_Exercise prompt_
Below are the records; copy out only the lines starting at the one containing "This screenshot has width=1647, height=845." and ending at the one containing "coord(227,158)", both included, without changing anything.

_Supplied material_

━━━━━━━━━━━━━━━━━━━━━━━━━━━━━━

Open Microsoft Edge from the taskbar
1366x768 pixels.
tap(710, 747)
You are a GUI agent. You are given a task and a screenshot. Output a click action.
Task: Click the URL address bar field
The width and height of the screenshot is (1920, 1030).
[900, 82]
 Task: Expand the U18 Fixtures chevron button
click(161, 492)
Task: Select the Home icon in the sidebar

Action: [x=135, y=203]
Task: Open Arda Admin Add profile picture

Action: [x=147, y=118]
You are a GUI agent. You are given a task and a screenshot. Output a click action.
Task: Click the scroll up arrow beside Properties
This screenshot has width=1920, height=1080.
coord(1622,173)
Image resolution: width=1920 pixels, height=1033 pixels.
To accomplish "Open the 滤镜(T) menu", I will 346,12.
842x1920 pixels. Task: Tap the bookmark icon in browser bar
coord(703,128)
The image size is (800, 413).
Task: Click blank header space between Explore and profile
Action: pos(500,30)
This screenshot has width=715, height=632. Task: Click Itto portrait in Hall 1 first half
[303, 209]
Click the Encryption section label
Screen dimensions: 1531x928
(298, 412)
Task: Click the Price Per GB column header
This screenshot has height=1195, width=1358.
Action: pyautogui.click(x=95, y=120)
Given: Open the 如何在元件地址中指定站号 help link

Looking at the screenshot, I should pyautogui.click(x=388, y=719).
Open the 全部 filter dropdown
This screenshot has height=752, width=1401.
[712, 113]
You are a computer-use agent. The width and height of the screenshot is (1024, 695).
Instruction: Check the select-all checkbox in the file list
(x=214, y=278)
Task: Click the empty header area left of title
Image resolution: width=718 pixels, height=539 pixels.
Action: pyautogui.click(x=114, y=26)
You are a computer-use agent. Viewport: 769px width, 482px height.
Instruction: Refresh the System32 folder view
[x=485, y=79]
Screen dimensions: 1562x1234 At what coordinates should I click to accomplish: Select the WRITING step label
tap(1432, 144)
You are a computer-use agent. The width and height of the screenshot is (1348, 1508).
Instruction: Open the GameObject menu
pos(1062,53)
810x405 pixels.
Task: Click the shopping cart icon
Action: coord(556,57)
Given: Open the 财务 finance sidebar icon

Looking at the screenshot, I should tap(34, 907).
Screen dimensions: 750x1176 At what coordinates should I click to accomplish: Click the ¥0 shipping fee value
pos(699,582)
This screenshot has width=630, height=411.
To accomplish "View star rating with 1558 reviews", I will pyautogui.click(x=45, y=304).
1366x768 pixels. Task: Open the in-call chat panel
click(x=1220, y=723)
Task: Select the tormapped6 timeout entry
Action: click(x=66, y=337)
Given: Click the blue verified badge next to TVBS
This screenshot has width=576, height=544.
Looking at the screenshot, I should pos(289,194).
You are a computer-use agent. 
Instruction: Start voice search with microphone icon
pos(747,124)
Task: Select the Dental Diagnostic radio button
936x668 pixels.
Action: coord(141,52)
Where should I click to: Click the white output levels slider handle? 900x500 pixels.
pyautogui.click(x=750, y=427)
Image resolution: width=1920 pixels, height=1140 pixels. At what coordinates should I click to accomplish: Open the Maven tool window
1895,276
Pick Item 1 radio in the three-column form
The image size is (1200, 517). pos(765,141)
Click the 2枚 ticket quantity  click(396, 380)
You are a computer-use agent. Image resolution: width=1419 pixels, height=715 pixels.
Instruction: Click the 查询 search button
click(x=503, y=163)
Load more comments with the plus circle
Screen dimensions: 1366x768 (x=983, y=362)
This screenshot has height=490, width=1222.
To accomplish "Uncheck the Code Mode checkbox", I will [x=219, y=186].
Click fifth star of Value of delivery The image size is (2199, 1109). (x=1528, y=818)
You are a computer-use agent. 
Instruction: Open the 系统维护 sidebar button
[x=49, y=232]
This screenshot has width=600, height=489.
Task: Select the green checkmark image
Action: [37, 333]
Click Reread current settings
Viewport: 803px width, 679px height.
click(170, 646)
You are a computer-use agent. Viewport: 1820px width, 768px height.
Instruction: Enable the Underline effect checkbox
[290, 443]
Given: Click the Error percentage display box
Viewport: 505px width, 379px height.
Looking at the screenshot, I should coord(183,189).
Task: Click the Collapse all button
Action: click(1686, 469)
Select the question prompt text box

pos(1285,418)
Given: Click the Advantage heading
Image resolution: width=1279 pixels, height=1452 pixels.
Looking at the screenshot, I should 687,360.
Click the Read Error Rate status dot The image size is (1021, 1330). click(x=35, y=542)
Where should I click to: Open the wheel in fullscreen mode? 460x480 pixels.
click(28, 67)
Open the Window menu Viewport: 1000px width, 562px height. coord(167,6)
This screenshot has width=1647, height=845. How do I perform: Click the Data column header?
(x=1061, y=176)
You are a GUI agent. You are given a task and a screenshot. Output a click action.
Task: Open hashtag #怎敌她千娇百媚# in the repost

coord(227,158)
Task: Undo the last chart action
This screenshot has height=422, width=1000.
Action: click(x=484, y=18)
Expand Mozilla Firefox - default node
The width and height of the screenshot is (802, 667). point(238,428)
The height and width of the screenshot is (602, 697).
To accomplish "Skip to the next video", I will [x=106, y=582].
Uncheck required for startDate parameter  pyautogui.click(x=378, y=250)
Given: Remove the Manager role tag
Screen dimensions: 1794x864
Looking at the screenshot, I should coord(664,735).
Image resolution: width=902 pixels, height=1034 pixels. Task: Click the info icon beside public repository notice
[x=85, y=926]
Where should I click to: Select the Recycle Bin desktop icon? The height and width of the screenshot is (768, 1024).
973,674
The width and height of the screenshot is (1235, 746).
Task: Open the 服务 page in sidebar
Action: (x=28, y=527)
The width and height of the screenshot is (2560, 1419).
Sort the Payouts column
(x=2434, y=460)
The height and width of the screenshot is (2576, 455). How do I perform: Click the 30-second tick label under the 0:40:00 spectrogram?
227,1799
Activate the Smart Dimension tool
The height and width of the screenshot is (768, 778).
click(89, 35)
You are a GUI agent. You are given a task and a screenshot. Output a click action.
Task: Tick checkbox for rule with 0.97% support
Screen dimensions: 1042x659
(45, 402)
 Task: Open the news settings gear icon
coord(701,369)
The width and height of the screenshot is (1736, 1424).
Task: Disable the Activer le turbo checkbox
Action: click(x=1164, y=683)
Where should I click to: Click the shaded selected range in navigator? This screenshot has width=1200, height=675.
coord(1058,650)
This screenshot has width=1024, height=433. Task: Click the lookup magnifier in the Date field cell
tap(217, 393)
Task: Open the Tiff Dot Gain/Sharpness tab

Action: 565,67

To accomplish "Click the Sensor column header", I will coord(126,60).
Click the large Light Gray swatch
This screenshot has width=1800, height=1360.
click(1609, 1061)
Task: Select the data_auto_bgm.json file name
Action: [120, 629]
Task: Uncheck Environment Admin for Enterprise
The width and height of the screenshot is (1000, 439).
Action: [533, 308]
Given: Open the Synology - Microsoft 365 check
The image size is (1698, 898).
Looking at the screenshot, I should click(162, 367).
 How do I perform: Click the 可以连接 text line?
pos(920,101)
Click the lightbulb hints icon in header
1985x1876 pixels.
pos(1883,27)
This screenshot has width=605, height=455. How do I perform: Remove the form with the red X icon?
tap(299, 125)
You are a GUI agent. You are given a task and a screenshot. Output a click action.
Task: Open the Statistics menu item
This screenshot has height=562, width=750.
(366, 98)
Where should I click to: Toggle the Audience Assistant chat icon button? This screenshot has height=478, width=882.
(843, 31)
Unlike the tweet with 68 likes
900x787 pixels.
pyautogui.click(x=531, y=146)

━━━━━━━━━━━━━━━━━━━━━━━━━━━━━━

_Response_
This screenshot has width=1647, height=845. How do I perform: Click the Data column header?
(x=1061, y=176)
You are a GUI agent. You are given a task and a screenshot. Output a click action.
Task: Open hashtag #怎敌她千娇百媚# in the repost

coord(227,158)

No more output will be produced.